System version: 3.6.13 | packaged by conda-forge | (default, Feb 19 2021, 05:36:01) 
[GCC 9.3.0]
Spark version: 2.4.0


In [3]:
# top k
TOP_K=10

DATA_PATH='../data/amazon_reviews_us_Electronics_v1_00.tsv'

COL_USER = "customer_id"
COL_ITEM = "product_parent"
COL_RATING = "star_rating"
COL_PREDICTION = "star_rating"
COL_TIMESTAMP = "review_date"

## 0. Set up Spark Context

The following settings work well for debugging locally on VM - change when running on a cluster.

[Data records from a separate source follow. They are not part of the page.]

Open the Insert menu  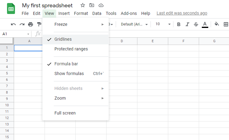point(64,13)
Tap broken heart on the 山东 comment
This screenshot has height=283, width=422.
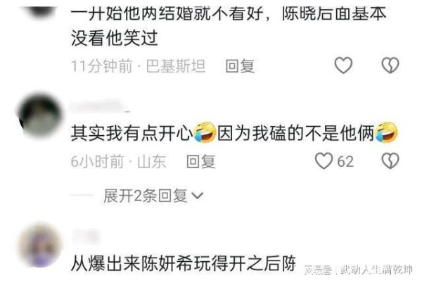tap(390, 161)
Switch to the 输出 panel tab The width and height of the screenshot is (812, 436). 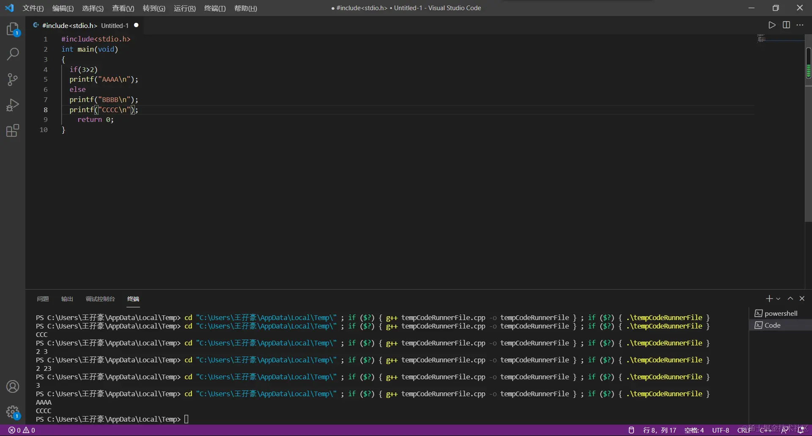[x=67, y=299]
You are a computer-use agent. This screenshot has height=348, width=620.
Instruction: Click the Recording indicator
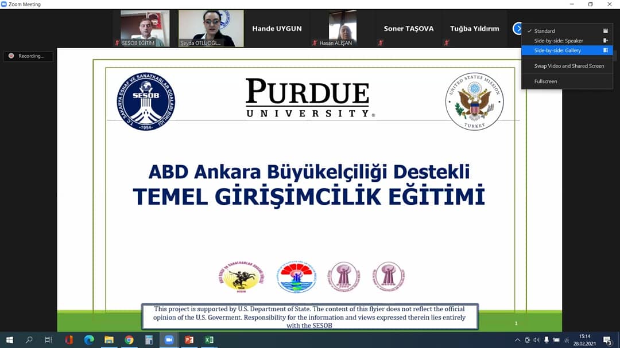coord(28,56)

We set up a giant single executor with many threads and specify memory cap.

In [4]:
# the following settings work well for debugging locally on VM - change when running on a cluster
# set up a giant single executor with many threads and specify memory cap
spark = pyspark.sql.SparkSession \
        .builder \
        .config("spark.executor.instances", 10) \
        .config("spark.driver.memory", "16g") \
        .getOrCreate()
spark.conf.set("spark.sql.analyzer.failAmbiguousSelfJoin", "false")

In [5]:
BUCKET_NAME = 'amazon-reviews-pds'
LOCAL_DIR = 'data/'
s3_client = boto3.client('s3')
s3 = boto3.resource('s3')
my_bucket = s3.Bucket(BUCKET_NAME)

first = True

for object_summary in my_bucket.objects.filter(Prefix="parquet/product_category=Electronics/"):
    OBJECT_NAME = object_summary.key
    LOCAL_FILE = LOCAL_DIR + OBJECT_NAME.split("/")[-1]
    s3_client.download_file(BUCKET_NAME, OBJECT_NAME, LOCAL_FILE)
    data = spark.read.parquet(LOCAL_FILE)
    print(data.count())
    if first:
        first = False
    else:
        data = prev_data.union(data)
    prev_data = data

print(data.count())



312489
312064
311812
311393
312698
311962
312445
312888
311731
311456
3120938


In [6]:
data = data.select(COL_USER, COL_ITEM, COL_RATING)

In [7]:
data.show(2)

+-----------+--------------+-----------+
|customer_id|product_parent|star_rating|
+-----------+--------------+-----------+
|   52826068|     822091995|          4|
|   13676500|     662432872|          5|
+-----------+--------------+-----------+
only showing top 2 rows



In [28]:
data = data.withColumn(COL_USER,col(COL_USER).cast("integer"))
data = data.withColumn(COL_ITEM,col(COL_ITEM).cast("integer"))
data = data.withColumn(COL_RATING,col(COL_RATING).cast("integer"))

In [9]:
data.count()

3120938

In [10]:
train, test = spark_random_split(data, ratio=0.7, seed=56)
print("N train", train.cache().count())
print("N test", test.cache().count())

N train 2184092
N test 936846


In [11]:
data.count()

3120938

## 3. Train the ALS model on the training data, and get the top-k recommendations for our testing data

To prodict ratings, we use the rating data in the training set as users' explicit feedback. The hyperparameters used in building the model are referenced from: http://mymedialite.net/examples/datasets.html

We do not constrain the latent factors (nonnegative=False) in order to allow for both positive and negative preferences towards movies. Timing will vary depending on the machine being used to train. 

In [32]:
header = {
    "userCol": COL_USER,
    "itemCol": COL_ITEM,
    "ratingCol": COL_RATING,
}

als = ALS(
    rank=10,
    maxIter=15,
    implicitPrefs=False,
    regParam=0.05,
    coldStartStrategy='drop',
    nonnegative=True,
    seed=42,
    **header
)

In [33]:
with Timer() as train_time:
    model = als.fit(train)

print("Took {} seconds for training.".format(train_time.interval))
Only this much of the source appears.